The helmsman switched to a general radio frequency to call the vessel. If  assistance was needed, they'd relay a call back to Dutch Harbor. There was  no answer. The helmsman set his course directly toward the position of  what might be a ship in distress. Since weather reports indicated a storm  descending on the area, any broken-down vessel caught in open water would  be in peril.

Three hours later, a crew member in the wheelhouse spotted an overturned  vessel. The Neptune Jade's skipper took charge, guiding the  cumbersome merchant ship within thirty yards--as close as he dared in a  sea building with increasing winds--then circling. The hull appeared to be  about eighty feet long. A red stripe ran horizontally along the bottom.  The rest of the hull was blue. Curiously, there was no indication that the  hull itself had been damaged. Aware that the Neptune Jade was too  large to safely maneuver alongside, the captain circled again, widening  the arc, and ordered his crew to look for survivors, or bodies, or debris.  None was spotted.

The captain circled a third time, making an even wider arc. Finding  nothing, he grabbed the radio and dialed the Coast Guard emergency channel  and described what he and his crew were seeing. There was no reply. He  switched radio frequencies, sending out a widespread alert to anyone  within range. The captain was following an unwritten "good Samaritan" code  at sea, which, because of distances and slow travel time, asked as many  vessels within range of a distress signal to converge on the position to  look for survivors.

The freighter Aleutian Developer was the first vessel to pick up  the call, but it was running six hundred miles to the southwest. Over his  own radio, the ship's captain relayed the Neptune Jade's alarm and  the reported position of the overturned hull to the U.S. Coast Guard  Communication Station in Kodiak: latitude 54 degrees 19.6 minutes  north, longitude 166 degrees 54 minutes west. The time was 2:40 P.M.

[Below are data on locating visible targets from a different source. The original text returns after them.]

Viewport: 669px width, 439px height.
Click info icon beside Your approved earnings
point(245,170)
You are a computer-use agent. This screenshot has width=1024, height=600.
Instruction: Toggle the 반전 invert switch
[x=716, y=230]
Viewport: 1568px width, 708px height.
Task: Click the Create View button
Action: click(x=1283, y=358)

The Kodiak "Comstay," the oldest facility of its kind in the U.S., was  responsible for tracking the comings and goings of hundreds of vessels a  week along six thousand miles of crescent coastline from the Canadian  border in the southeast to Attu Island at the far western tip of the  Aleutians and the Russian border. Seventy officers and enlisted personnel  were stationed there in 1983, at least twelve on watch at all times,  monitoring dozens of radio channels in soundproof cubicles. They listened  for suspicious radio traffic that might expose the positions of possible  drug traffickers; they listened for trespassing foreign fishing vessels;  they listened for weather reports and bits of marine information they  might pass along; they listened for calls for assistance, often dispensing  advice, and they acted as 911 operators when situations arose. Nearly nine  hundred thousand square miles of open water fell within the station's  watch, nearly twice as much as the entire land mass of the continental  U.S. Add in tens of thousands of islands within the two-hundred-mile U.S.  coastal boundary, and the Coast Guard station's responsibility compared to  watching over a small galaxy.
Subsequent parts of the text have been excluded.